Finding your blog abusers using Kibana 4 and logstash 1.5

-

A lot of us have a blog, just one like the one you are reading right now. I believe around 60% of the web is running wordpress. Nice to know if you are a hacker trying to break in to websites. Not so good if you are amongst those 60%. There are a lot of plugins available to help you secure your wordpress installation. Still it makes you curious which people are trying to get access to your blog.

In this blog post I am using logstash to parse your access logs. Than I use Kibana 4 to answer the following questions:

  • Which urls are called that smell like abuse?
  • Who is abusing my blog?

Beware, this post is meant to show some capabilities of Logstash and Kibana. This is not the most rigorous post to help you secure your wordpress blog.

The tools

If you are new to the ELK stack (Elasticsearch, Logstash, Kibana) and you are just curious about what you can do with it, you can skip the installation and configuration sections. If you want to follow a long with what I have done, than this is the section you need. I am not going into a lot of details, I’ll point to the provided documentation where appropriate.

Elasticsearch

Installing elasticsearch is not hard, just download the tar or zip and unpack it. There are some settings you might want to change. The most important one being the cluster name, discovery strategy and maybe some paths to config and data. I also want to experiment with the new security plugin provided by elasticsearch called shield, I need to install that plugin as well. More information about shield can be found here. I already wrote a blog post about configuring shield, since I am reusing that cluster you can read more about the steps I took to install shield and configure the users in that post: Elasticsearch shield first steps using java. For this demo I used elasticsearch 1.4.4.

Logstash

I wanted to use the latest versions of all tools. Therefore I am using logstash 1.5 beta 1. Installation is as easy as elasticsearch. Download the tar file unpack it and you are ready to go. More information about the beta and where to obtain it can be found at the elasticsearch blog.

Kibana

The newest Kibana version 4 got released last week. This is an impressive step forward if you compare it to the older Kibana 3. You do not install it as a plugin or on a web server. It now comes as a node.js server. Therefore you have to download the right package for your operating system. The packages can be found and the Kibana download page.

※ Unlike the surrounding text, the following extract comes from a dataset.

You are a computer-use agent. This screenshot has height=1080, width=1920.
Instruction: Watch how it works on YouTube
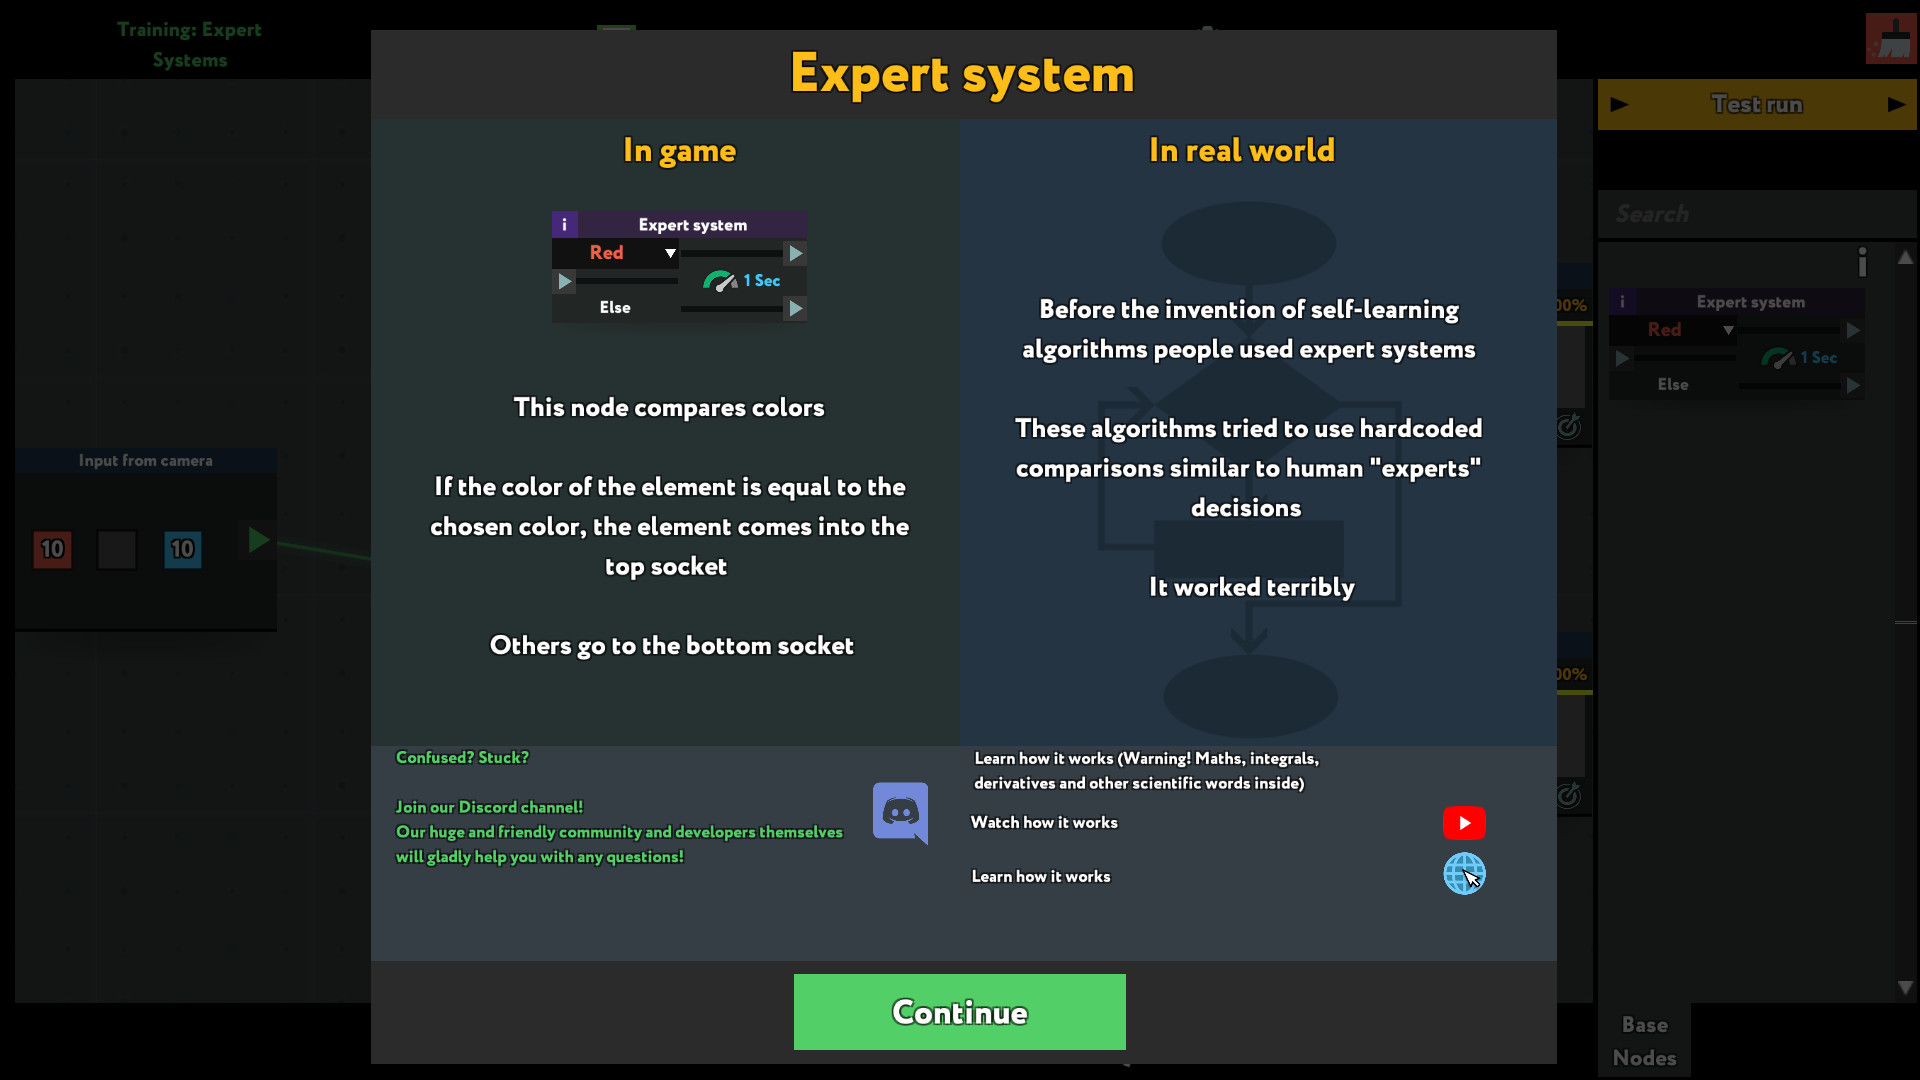click(x=1462, y=822)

Since we are using elasticsearch with shield enabled, we need to configure Kibana with a user and password that has the rights to connect to elasticsearch to obtain information about status of the cluster and available indices. To do this open the kibana.yml file in the config folder. Look for the properties kibana_elasticsearch_username and kibana_elasticsearch_password. Choose a user with appropriate rights. In my case I just took an admin, that always works but if of course not the right thing to do in production. The shield documentation has a thorough section on the Kibana configuration.

Import data using logstash

We have the access logs from our apache httpd based wordpress installation. Each line of those files looks simular to this one.

75.82.171.165 - - [22/Feb/2015:03:18:02 +0100] "GET /2010/09/08/my-first-steps-with-gradle-creating-a-multi-module-java-web-project-and-running-it-with-jetty/ HTTP/1.1" 200 58873 "https://www.google.com/" "Mozilla/5.0 (Windows NT 6.3; Win64; x64) AppleWebKit/537.36 (KHTML, like Gecko) Chrome/41.0.2272.43 Safari/537.36"

Input

Logstash configuration consists of three parts: input, filter and output. For this sample we are importing files we copied from the live environment. Therefore we import the files from the beginning. All files begin with access-log and the date stamp is appended. The following code block show how to import all these files

input {
    file {
        path => "/access_gridshore/access-log-*"
        type => "apache"
        start_position => "beginning"
    }
}

Output

The next logical step would be the filter, but I want to discuss sending the data to elasticsearch in the output first. The following code block shows the output configuration of logstash

output {
    stdout {
        codec => rubydebug
    }
    if "_grokparsefailure" not in [tags] {
        elasticsearch {
            protocol => "transport"
            host => "localhost:9300"
            cluster => "jc-play"
            index => "gridshore-logs-%{+YYYY.MM.dd}"
            manage_template => false
            user => "myuser"
            password => "mypassword"
        }
    }
}

Notice that we have two output elements. We show all messages also in the console. If the grok filter did its job and there are no errors than we send the message to elasticsearch. We do not want logstash to manage the template, we provide our own since we have some specific requirements. By default logstash provides a mapping to store all string based fields analyzed as well as not_analyzed. I do not need that. Therefore I have created a template to only store the string based fields as not_analyzed.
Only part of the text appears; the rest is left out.